■ AIM OF THE TASK ■
Scan the entries below, and for each line that includes the word "panel", make a copy.

Items listed in a dataset
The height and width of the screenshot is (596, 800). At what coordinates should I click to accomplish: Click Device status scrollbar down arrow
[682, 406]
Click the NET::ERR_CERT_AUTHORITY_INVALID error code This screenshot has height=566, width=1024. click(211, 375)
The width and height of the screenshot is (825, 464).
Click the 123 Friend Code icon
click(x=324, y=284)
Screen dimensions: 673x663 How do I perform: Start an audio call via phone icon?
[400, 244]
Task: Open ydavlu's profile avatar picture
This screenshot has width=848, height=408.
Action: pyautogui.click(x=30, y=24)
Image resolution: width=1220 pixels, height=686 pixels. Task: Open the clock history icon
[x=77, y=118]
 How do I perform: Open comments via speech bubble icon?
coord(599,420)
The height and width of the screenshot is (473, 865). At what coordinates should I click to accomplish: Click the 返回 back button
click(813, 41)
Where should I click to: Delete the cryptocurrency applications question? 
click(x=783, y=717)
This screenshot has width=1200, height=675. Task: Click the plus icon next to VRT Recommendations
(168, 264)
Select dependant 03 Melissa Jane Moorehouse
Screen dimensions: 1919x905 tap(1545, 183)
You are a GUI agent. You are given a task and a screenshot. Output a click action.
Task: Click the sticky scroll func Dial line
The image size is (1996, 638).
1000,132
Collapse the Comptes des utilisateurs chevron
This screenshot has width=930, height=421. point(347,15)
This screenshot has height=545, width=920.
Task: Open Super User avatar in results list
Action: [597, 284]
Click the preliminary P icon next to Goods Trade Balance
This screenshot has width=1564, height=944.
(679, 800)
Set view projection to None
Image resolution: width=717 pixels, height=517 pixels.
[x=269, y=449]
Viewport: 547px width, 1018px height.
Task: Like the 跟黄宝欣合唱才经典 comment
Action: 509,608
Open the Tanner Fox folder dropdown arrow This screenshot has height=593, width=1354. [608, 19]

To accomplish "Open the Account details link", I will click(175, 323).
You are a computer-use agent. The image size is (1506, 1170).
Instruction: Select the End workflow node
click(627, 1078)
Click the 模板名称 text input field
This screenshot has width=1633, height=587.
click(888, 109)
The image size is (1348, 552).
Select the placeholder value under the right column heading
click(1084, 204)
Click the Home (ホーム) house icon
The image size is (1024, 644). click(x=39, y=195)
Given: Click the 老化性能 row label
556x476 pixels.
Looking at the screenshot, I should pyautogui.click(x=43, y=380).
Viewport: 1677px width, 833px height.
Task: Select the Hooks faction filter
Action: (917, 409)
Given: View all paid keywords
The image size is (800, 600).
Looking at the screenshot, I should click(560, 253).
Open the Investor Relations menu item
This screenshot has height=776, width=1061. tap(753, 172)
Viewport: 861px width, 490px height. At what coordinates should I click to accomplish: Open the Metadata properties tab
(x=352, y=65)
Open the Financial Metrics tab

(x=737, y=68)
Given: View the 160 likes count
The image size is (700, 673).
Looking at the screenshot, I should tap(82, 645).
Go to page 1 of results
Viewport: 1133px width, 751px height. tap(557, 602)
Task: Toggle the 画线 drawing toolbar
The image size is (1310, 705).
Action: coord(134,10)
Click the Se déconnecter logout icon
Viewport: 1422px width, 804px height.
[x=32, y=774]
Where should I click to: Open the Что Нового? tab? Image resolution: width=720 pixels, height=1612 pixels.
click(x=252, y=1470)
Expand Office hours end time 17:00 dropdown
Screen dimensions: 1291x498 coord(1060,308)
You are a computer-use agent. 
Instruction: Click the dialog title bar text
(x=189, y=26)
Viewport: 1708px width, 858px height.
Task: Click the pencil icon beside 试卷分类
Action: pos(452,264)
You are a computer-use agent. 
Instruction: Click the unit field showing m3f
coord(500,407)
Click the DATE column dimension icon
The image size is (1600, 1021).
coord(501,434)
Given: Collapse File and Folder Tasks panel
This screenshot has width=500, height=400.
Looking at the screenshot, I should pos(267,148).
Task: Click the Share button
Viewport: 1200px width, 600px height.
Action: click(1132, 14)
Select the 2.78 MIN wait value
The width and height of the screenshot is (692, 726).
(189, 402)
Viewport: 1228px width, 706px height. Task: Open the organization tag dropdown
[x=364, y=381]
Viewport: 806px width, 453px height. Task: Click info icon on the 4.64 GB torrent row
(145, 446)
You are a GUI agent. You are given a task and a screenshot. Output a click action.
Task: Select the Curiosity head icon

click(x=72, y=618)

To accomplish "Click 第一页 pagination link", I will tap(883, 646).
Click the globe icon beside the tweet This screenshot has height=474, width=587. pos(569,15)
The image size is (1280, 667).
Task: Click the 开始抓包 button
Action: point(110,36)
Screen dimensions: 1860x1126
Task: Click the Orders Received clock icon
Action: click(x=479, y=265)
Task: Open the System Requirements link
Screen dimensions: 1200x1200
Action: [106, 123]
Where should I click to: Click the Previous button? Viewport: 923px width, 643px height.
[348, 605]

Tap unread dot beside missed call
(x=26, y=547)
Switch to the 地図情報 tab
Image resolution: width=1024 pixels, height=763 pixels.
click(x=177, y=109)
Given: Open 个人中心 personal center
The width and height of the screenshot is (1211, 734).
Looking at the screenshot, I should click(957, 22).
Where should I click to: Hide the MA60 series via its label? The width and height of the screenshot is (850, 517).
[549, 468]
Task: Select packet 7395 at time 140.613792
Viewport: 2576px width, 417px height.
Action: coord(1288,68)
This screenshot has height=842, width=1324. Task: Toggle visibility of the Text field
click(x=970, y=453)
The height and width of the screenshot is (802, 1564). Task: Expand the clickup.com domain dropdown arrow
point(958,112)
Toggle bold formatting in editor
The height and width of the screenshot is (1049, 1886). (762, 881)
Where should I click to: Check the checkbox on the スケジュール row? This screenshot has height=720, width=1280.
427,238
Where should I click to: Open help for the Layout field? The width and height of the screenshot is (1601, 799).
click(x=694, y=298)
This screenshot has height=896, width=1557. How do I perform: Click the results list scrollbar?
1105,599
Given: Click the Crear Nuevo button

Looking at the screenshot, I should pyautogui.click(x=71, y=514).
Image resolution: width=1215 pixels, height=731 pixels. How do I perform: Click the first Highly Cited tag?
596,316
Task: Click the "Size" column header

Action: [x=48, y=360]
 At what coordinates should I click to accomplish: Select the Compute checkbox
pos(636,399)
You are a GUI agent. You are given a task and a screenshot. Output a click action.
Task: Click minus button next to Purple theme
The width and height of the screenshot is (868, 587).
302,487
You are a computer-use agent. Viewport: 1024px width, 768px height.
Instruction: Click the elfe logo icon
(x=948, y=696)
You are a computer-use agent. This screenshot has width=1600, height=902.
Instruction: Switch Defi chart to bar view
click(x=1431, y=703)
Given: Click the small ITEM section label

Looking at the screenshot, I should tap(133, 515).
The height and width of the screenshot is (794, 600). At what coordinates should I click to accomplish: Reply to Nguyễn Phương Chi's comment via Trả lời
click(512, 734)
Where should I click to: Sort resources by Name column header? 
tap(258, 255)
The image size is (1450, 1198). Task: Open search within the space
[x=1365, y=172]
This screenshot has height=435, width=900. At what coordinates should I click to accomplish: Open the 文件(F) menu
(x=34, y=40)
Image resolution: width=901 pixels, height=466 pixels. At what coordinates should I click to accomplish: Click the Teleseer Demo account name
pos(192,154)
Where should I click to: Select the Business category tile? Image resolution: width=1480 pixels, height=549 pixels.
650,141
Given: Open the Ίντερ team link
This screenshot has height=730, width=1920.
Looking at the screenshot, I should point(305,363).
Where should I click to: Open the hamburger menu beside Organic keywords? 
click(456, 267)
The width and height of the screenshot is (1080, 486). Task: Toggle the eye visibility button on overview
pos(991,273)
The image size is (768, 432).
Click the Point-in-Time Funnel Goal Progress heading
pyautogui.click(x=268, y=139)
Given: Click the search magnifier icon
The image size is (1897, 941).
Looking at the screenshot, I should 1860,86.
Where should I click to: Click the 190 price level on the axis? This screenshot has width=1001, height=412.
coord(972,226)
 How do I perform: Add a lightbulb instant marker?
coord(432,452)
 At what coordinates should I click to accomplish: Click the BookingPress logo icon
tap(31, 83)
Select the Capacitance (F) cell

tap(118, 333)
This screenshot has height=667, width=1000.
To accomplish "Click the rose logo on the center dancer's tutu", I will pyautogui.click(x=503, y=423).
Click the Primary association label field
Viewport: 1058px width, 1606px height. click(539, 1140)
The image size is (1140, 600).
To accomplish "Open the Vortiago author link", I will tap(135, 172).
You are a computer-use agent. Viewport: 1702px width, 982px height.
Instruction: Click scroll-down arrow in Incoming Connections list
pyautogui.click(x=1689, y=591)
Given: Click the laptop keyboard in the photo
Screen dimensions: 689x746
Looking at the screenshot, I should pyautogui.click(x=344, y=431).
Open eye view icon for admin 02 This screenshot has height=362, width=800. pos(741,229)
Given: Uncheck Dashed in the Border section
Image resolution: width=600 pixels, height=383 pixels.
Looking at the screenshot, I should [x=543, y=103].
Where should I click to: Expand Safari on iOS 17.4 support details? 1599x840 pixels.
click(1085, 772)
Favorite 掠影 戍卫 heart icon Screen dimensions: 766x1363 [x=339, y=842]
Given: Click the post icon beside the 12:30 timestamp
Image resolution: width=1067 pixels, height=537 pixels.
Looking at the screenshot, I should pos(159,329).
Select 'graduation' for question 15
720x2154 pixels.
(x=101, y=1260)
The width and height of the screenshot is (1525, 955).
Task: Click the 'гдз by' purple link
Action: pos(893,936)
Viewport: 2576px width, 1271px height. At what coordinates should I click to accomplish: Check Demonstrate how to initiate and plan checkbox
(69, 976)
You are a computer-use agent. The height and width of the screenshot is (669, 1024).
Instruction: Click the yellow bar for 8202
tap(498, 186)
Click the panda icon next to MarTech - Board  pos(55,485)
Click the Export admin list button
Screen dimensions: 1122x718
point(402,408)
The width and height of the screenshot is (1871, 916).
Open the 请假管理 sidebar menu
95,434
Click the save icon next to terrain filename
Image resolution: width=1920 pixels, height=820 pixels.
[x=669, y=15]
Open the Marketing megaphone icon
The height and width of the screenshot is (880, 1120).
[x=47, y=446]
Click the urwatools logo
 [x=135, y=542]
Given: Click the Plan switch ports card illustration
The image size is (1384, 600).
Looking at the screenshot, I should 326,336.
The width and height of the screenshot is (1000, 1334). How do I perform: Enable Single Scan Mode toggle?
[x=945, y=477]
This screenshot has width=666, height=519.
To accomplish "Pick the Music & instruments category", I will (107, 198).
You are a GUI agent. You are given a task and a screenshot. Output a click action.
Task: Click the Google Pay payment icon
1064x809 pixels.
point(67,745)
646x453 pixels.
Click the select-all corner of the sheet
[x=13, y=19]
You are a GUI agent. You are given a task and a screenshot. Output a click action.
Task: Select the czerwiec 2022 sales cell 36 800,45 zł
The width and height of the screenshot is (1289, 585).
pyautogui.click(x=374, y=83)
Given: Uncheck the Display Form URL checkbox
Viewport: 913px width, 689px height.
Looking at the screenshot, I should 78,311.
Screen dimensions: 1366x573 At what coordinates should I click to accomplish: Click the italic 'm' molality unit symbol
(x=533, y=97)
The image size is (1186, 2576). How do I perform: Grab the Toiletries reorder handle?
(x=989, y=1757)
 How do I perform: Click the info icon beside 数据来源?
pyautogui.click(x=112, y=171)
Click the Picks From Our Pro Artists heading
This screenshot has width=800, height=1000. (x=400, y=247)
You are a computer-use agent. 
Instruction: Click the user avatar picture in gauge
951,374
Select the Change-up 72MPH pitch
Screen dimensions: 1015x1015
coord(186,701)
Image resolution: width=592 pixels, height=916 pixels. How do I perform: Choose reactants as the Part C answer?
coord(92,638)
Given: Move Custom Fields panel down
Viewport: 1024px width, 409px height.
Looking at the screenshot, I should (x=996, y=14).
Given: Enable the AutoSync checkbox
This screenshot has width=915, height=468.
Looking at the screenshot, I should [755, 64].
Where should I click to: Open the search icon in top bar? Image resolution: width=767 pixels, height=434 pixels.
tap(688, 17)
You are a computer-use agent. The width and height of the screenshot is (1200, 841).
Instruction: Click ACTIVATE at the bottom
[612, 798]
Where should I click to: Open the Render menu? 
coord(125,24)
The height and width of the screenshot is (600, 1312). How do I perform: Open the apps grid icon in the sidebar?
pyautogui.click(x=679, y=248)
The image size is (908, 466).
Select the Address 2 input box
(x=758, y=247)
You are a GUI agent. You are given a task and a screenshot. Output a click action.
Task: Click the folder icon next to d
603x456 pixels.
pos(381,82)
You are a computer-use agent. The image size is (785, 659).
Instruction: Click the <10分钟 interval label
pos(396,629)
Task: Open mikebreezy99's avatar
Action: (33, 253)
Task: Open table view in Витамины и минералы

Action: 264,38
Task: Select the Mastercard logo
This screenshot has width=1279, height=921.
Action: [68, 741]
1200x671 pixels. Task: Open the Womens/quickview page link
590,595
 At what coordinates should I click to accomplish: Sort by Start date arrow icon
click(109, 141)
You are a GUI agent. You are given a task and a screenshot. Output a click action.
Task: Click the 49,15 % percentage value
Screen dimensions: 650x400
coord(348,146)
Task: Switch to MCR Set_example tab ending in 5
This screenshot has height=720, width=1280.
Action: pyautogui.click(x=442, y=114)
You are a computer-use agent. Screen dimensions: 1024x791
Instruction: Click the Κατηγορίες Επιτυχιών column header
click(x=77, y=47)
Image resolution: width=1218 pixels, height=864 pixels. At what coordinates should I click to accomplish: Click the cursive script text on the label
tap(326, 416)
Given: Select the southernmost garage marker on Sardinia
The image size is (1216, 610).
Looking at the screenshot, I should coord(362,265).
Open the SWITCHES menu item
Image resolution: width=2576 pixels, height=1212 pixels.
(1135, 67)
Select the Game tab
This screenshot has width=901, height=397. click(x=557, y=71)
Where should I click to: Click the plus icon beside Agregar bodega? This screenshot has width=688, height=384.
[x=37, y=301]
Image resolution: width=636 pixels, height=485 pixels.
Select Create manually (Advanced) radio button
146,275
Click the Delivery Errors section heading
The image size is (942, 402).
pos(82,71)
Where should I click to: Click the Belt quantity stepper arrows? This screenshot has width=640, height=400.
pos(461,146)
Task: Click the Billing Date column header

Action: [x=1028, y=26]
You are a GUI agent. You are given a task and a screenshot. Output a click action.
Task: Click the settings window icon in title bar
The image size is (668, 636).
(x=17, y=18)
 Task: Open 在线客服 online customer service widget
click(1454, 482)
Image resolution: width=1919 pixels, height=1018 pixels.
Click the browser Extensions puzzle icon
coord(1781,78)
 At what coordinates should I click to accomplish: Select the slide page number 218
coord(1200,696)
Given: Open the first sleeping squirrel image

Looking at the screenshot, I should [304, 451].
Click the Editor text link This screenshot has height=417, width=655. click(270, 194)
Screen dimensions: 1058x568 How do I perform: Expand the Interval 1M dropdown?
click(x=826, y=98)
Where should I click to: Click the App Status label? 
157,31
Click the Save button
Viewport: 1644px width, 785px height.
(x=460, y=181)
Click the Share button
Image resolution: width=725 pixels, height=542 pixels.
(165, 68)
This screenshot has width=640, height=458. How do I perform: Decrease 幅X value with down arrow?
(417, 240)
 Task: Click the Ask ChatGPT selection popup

■ COMPLETED EXERCISE ■
Given: Collapse File and Folder Tasks panel
Given: Move Custom Fields panel down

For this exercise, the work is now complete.